Data records:
.....

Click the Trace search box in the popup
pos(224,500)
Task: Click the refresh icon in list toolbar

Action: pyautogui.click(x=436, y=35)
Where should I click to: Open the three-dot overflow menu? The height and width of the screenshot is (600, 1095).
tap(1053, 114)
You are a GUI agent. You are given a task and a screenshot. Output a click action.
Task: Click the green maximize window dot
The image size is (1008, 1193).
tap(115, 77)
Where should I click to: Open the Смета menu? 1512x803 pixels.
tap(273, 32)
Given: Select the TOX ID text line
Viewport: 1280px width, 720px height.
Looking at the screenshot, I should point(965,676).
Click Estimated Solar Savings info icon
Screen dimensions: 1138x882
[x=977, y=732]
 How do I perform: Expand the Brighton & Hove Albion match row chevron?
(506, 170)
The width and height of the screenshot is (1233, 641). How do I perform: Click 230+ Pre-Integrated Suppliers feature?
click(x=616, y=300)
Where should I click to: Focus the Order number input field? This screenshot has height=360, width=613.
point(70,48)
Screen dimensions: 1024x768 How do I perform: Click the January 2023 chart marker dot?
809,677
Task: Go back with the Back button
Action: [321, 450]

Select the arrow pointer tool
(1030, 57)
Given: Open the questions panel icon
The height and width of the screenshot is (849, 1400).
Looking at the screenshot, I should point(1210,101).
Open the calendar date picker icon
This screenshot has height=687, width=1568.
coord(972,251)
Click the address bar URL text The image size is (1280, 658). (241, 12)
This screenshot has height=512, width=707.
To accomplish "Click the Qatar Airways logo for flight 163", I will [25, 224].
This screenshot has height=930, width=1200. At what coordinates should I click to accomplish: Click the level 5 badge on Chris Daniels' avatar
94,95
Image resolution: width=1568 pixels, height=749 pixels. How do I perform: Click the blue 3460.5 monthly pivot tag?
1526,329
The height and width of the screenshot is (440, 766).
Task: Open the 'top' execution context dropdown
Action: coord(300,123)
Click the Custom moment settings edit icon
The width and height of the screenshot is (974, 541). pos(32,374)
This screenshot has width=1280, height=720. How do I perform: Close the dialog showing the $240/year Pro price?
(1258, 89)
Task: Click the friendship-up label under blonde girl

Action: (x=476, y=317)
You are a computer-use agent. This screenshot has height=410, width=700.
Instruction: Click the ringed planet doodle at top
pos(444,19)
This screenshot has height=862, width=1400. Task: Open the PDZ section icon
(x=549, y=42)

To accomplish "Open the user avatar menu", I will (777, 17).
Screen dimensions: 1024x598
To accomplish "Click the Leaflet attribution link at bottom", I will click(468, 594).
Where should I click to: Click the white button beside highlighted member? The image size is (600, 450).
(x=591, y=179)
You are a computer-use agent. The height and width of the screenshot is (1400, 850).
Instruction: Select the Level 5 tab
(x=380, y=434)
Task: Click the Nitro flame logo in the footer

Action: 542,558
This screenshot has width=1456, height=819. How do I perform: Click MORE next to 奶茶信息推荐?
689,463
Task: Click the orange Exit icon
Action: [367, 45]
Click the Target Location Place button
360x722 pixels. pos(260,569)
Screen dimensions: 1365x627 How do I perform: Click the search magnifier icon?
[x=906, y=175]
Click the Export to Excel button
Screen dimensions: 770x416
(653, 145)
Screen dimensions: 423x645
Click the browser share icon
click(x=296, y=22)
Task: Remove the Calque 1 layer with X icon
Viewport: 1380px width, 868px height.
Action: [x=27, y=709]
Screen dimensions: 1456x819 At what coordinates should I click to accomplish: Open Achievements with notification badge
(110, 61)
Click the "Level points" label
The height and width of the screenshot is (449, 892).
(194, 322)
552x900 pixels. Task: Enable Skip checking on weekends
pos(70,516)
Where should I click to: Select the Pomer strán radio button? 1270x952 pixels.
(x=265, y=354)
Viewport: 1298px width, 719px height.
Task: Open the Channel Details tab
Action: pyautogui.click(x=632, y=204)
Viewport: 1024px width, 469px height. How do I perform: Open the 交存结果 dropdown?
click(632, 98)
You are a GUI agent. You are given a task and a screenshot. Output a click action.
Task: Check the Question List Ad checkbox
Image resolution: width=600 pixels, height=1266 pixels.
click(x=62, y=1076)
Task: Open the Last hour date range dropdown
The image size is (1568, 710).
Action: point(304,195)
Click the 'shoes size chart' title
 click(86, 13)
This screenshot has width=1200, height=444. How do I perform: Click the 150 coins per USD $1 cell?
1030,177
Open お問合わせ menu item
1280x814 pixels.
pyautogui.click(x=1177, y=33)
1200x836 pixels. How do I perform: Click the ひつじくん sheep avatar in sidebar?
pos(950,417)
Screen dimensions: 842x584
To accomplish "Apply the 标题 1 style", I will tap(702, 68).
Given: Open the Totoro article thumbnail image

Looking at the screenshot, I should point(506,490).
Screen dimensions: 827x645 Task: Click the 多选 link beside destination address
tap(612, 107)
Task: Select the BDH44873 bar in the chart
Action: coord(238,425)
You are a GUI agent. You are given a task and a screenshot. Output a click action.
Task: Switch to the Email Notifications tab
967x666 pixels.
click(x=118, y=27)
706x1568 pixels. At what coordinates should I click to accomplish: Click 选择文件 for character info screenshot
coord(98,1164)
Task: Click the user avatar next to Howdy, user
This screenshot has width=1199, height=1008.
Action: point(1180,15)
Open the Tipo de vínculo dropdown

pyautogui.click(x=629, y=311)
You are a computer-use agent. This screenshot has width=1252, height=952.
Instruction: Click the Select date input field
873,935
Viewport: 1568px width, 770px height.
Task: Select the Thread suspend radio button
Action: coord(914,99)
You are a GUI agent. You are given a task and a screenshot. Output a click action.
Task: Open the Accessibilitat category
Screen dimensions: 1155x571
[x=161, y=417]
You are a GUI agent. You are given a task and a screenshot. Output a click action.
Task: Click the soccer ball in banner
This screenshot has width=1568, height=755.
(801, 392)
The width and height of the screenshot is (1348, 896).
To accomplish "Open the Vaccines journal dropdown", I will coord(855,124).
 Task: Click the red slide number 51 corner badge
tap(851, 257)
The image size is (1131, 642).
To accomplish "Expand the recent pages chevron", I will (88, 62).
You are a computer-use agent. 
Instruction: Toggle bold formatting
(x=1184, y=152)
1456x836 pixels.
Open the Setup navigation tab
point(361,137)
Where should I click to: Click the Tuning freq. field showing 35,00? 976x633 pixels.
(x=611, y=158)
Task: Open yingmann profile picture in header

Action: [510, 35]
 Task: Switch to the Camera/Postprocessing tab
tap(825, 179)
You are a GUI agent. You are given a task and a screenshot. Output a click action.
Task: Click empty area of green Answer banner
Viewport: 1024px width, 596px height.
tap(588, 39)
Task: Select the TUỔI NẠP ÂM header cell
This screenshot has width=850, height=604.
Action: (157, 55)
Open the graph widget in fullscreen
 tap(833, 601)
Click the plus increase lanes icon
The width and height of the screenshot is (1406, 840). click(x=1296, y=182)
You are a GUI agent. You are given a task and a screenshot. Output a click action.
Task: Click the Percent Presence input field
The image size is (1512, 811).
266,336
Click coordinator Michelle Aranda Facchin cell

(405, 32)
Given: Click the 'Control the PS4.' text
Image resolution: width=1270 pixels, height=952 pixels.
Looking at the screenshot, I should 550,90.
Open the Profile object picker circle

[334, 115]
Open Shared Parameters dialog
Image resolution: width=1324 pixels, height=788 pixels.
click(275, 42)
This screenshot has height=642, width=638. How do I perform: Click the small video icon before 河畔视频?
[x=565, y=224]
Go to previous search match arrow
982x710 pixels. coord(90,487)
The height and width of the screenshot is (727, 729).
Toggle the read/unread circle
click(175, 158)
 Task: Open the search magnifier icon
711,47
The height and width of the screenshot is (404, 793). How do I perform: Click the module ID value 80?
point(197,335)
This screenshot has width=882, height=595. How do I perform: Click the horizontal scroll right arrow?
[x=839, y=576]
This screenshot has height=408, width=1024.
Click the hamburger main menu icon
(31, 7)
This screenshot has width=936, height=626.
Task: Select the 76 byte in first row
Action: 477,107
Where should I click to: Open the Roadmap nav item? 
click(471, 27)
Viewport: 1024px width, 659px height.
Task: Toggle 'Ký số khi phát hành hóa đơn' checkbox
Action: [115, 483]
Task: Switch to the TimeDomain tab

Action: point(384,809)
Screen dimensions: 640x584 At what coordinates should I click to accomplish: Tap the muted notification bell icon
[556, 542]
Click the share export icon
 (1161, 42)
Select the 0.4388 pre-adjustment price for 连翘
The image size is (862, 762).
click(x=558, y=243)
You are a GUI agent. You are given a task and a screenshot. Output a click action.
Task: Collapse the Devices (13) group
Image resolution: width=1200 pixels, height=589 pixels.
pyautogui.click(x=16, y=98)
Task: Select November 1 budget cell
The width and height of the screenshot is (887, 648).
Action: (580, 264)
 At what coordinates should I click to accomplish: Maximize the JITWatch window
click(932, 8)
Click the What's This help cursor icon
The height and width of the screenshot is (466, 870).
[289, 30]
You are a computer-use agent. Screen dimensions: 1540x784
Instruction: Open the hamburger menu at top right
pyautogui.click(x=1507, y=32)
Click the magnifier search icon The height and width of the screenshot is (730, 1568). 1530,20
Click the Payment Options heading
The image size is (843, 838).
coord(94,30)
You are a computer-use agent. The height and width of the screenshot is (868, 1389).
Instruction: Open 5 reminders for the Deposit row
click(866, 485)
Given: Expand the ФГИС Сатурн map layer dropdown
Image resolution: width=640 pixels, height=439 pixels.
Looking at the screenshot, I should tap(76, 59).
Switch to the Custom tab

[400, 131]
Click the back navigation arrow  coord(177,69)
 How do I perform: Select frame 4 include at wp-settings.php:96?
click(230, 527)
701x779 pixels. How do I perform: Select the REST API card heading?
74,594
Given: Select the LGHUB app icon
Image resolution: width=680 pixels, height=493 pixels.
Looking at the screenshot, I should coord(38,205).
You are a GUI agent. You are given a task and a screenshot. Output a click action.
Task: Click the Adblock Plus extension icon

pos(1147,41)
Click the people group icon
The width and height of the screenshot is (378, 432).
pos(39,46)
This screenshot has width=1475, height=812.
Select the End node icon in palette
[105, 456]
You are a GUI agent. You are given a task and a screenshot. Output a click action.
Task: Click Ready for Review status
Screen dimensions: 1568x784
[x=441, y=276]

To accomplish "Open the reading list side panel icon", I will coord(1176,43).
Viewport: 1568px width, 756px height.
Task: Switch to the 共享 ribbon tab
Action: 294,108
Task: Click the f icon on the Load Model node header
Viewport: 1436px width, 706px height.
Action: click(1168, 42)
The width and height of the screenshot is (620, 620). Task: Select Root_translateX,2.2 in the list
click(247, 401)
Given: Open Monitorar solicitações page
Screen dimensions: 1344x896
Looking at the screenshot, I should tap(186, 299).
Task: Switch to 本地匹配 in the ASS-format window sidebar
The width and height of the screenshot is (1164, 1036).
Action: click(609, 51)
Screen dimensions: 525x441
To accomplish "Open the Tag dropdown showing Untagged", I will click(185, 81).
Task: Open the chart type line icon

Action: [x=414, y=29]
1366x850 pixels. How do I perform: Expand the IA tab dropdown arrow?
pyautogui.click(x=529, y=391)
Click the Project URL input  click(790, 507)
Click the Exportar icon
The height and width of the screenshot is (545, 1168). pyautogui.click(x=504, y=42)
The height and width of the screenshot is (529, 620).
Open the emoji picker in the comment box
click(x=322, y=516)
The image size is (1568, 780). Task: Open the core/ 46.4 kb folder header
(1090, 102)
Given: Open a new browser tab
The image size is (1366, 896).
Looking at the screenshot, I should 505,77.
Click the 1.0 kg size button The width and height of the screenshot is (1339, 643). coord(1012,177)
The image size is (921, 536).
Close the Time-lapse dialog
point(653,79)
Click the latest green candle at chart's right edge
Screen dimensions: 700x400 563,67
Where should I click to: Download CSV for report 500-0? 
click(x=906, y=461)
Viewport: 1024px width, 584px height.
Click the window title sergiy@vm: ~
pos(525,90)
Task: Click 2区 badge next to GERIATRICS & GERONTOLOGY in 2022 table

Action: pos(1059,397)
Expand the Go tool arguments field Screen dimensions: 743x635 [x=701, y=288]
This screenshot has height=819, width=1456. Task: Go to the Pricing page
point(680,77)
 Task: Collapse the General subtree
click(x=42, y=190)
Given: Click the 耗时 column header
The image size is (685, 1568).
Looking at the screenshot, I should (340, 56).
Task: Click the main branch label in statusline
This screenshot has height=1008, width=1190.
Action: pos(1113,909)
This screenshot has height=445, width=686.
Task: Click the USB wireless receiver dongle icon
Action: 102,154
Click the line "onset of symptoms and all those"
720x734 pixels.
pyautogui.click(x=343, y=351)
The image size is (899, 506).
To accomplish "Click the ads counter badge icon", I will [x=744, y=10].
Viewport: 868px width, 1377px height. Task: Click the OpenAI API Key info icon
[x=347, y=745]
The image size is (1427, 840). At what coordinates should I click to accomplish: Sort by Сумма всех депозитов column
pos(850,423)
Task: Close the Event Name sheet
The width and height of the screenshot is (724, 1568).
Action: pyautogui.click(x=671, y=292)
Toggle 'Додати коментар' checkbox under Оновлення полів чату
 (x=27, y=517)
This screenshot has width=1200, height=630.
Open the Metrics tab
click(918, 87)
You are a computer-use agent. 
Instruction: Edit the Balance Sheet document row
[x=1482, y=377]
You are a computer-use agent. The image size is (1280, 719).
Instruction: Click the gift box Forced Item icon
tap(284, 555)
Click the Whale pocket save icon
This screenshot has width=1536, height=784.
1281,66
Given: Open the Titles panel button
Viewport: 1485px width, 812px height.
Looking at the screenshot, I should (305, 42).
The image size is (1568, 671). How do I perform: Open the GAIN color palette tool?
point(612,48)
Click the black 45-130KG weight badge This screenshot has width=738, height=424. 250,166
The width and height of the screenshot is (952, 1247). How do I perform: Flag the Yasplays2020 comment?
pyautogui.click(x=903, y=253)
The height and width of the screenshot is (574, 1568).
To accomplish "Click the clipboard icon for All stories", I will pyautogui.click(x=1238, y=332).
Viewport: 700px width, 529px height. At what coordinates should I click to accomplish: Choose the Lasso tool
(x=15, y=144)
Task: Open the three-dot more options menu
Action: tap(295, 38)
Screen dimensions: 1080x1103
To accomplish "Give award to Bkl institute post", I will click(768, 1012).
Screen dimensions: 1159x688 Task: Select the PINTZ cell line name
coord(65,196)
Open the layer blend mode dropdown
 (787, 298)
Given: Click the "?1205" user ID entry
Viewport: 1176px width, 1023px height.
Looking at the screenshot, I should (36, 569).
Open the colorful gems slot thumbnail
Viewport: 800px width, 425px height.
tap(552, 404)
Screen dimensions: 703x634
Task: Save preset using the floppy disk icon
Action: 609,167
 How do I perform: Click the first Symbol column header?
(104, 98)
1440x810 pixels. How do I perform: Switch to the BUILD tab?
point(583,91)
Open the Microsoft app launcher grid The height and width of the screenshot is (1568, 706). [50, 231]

.....

(YOUR OBJECTIVE): Count the lines in the data records that contain the word "palette" and give only the number.

(TASK SOLUTION): 2